YOUR TASK = Repeat exactly the lines of the records below, starting at the line containing "The height and width of the screenshot is (868, 1389)." and ending at the line containing "Given: Open the DevTools customize menu dots". Leave the pictures out.

====================

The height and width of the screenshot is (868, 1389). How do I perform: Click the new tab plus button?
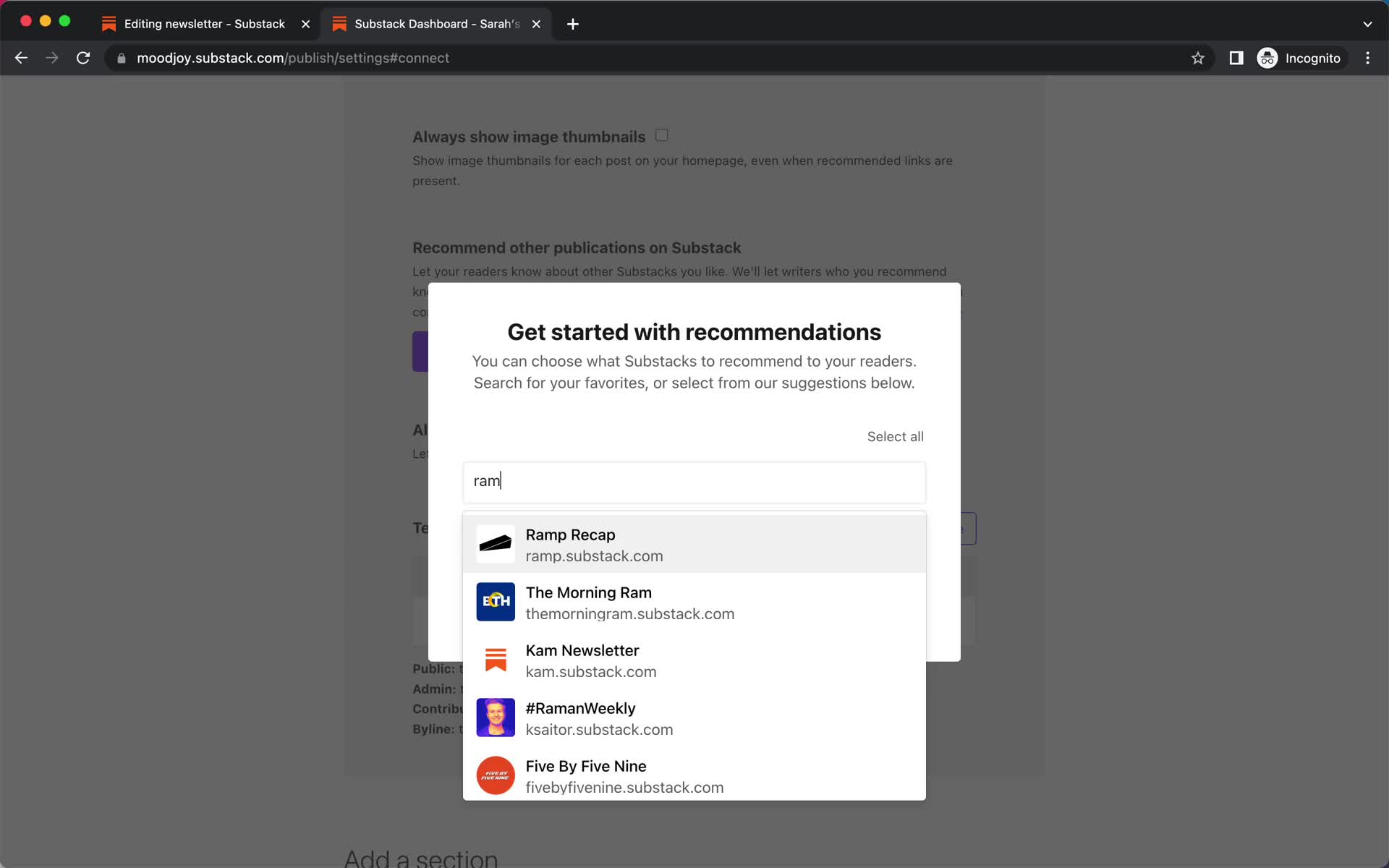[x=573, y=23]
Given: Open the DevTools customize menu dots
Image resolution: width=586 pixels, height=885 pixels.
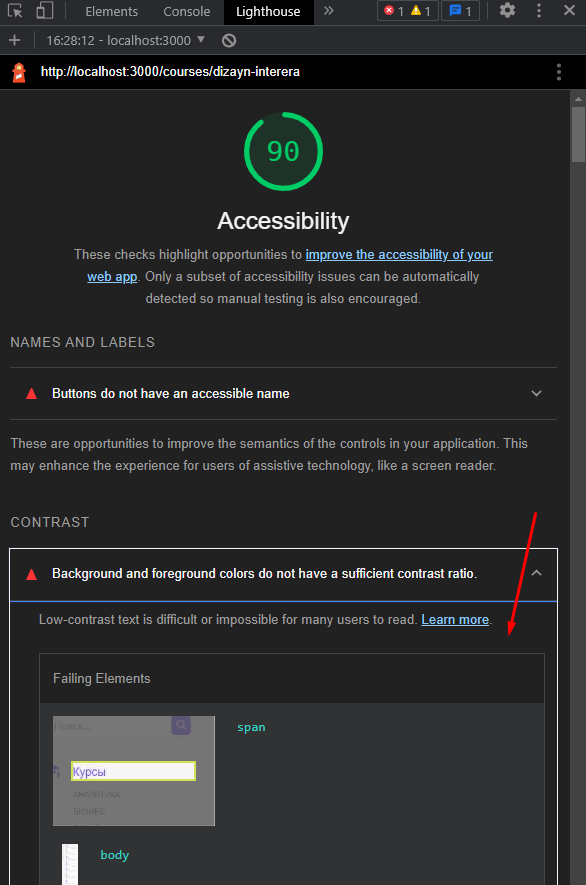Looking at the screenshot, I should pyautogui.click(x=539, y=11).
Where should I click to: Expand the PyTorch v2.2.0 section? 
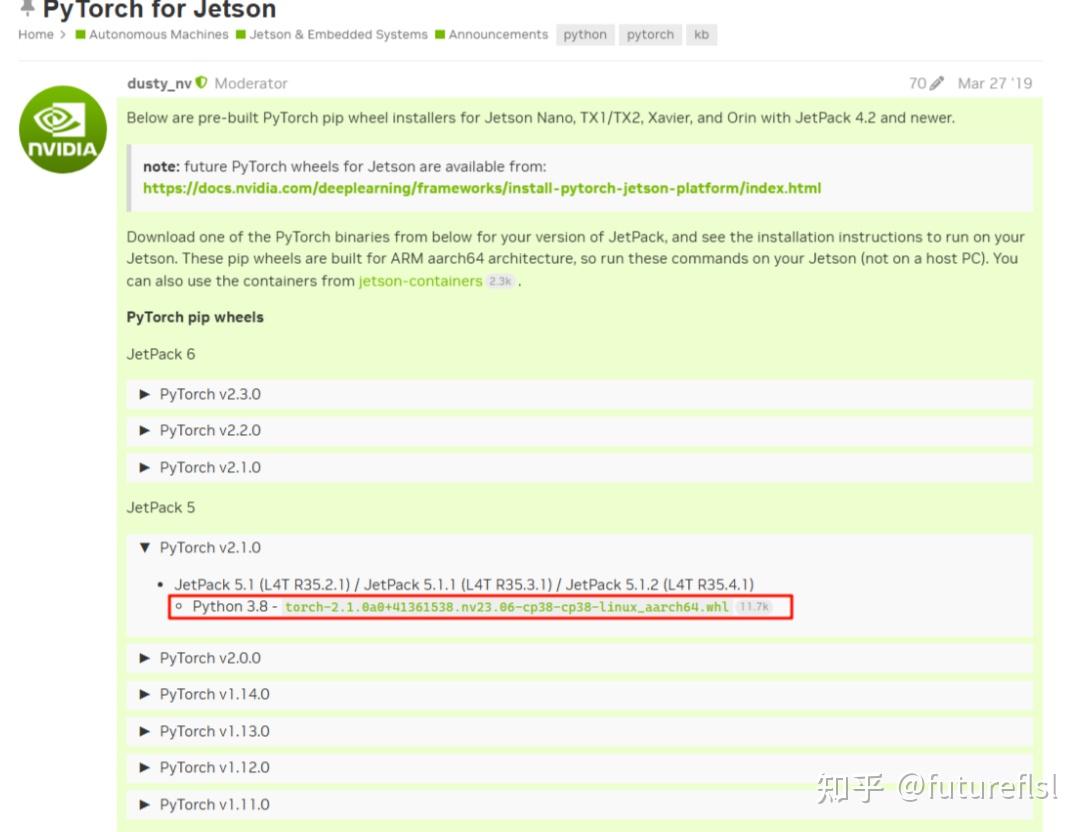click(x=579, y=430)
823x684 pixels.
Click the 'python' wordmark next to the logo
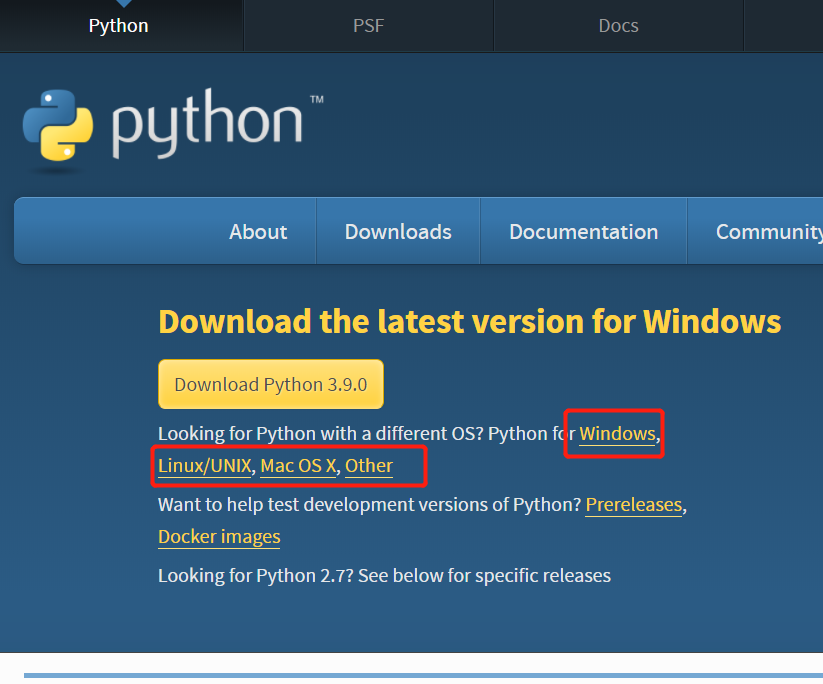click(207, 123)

====================

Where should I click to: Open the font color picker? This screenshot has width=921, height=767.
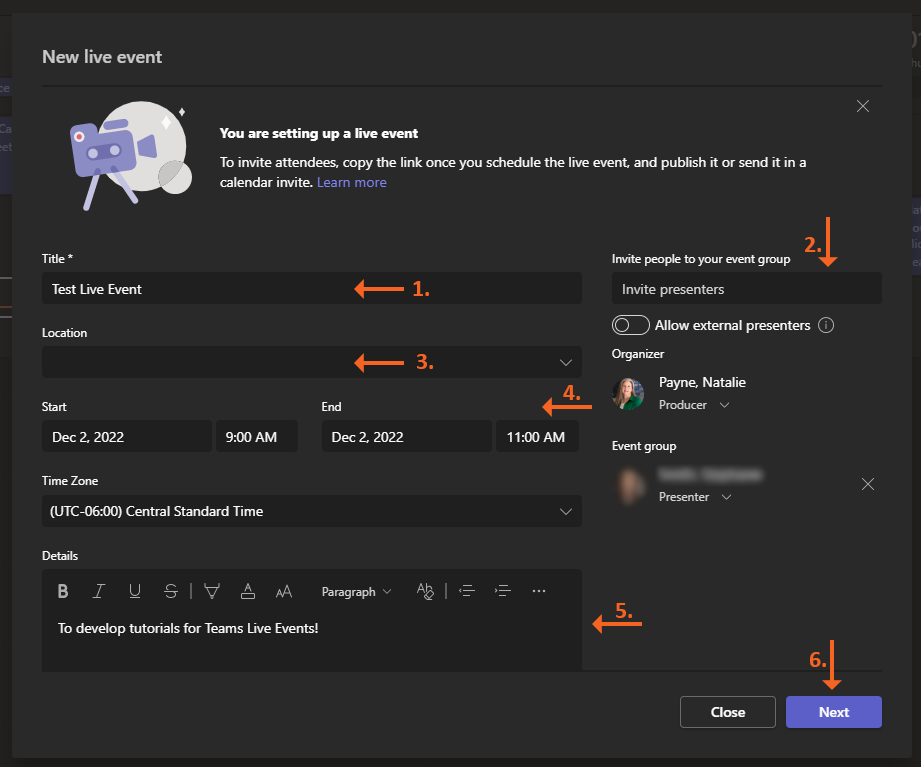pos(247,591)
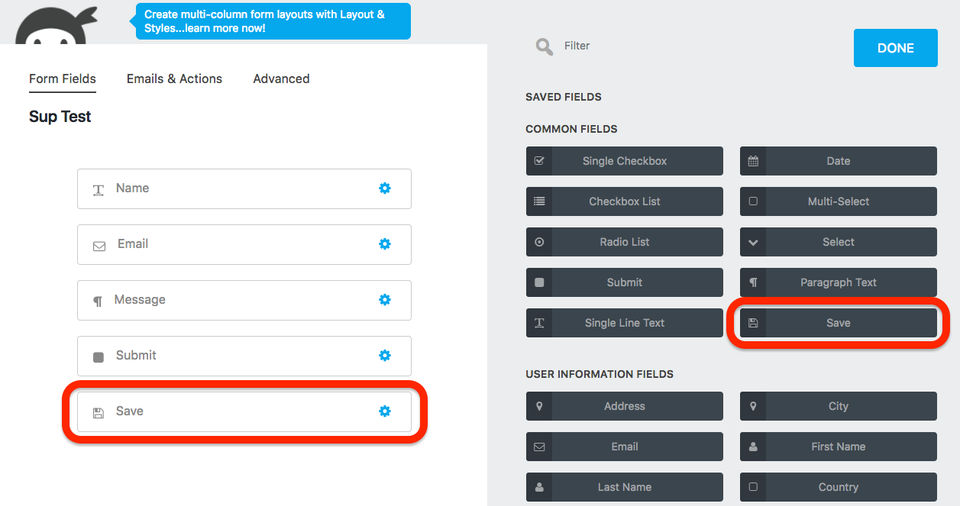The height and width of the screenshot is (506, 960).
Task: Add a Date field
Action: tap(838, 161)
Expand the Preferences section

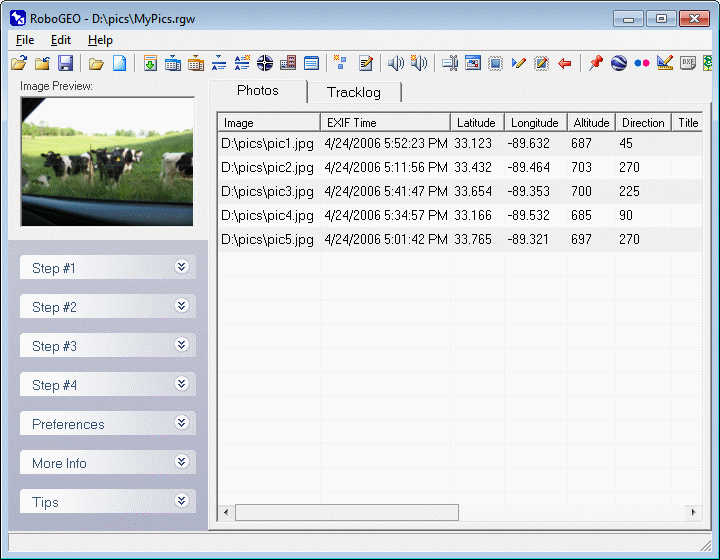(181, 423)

====================

WRITTEN RESPONSE =
The height and width of the screenshot is (868, 1389). How do I perform: Click the new tab plus button?
[x=573, y=23]
Given: Open the DevTools customize menu dots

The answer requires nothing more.